My name is Nicole, I go by she/her pronouns. I recently returned to school after about 10 years. I have an 8 year old son and now that he is older and in school, I have come back to pursue a degree in English Education.  A lot of my summer will be working and trying to entertain my son – but I also have a family vacation planned to go visit family in Florida and a short cruise from Florida to the Caribbean, which we are both excited for.

Most of my week revolves around sports, I run soccer and kickball leagues for LI-Kick, which is LI’s largest adult social sports league – so I spend most of my time on a field. I’ve played soccer my whole life and have been running/playing kickball the last 8 years.

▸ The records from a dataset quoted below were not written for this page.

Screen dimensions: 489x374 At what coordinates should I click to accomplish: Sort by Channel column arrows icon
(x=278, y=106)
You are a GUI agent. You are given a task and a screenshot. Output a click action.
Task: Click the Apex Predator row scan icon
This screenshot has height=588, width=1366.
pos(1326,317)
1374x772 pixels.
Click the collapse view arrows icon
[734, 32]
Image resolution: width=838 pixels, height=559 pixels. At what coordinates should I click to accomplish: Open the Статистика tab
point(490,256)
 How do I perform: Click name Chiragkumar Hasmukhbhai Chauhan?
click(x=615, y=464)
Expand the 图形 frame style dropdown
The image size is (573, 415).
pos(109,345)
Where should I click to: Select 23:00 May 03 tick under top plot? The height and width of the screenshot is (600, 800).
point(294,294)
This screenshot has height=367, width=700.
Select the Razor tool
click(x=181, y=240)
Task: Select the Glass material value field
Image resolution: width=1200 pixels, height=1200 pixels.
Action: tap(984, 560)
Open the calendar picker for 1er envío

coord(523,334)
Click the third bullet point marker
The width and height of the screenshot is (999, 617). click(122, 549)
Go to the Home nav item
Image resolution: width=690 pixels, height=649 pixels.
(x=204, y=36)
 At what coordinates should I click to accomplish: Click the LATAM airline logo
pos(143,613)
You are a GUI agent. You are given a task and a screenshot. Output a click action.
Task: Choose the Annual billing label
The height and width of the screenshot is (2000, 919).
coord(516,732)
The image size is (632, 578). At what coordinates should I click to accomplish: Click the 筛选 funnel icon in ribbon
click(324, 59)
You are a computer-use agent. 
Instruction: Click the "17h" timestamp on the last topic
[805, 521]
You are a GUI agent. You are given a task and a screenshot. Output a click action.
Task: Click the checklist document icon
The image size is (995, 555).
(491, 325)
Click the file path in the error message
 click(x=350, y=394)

Kickball has turned out to be way more competitive than it was when I was a kid, and a major part of my life the past few years. I even went to nationals (surprisingly this exists) in Las Vegas last year for kickball – which is a statement, I never thought I’d say. 

I am taking this class because it fulfilled the requirements, I need to graduate. When I originally signed up for the course- I didn’t know what the course entailed, however now that I’ve read through the syllabus the course strikes me as a really interesting course. I love a good story and sci-fi and genuinely like the content and am looking forward to some really interesting posts/discussions within the class.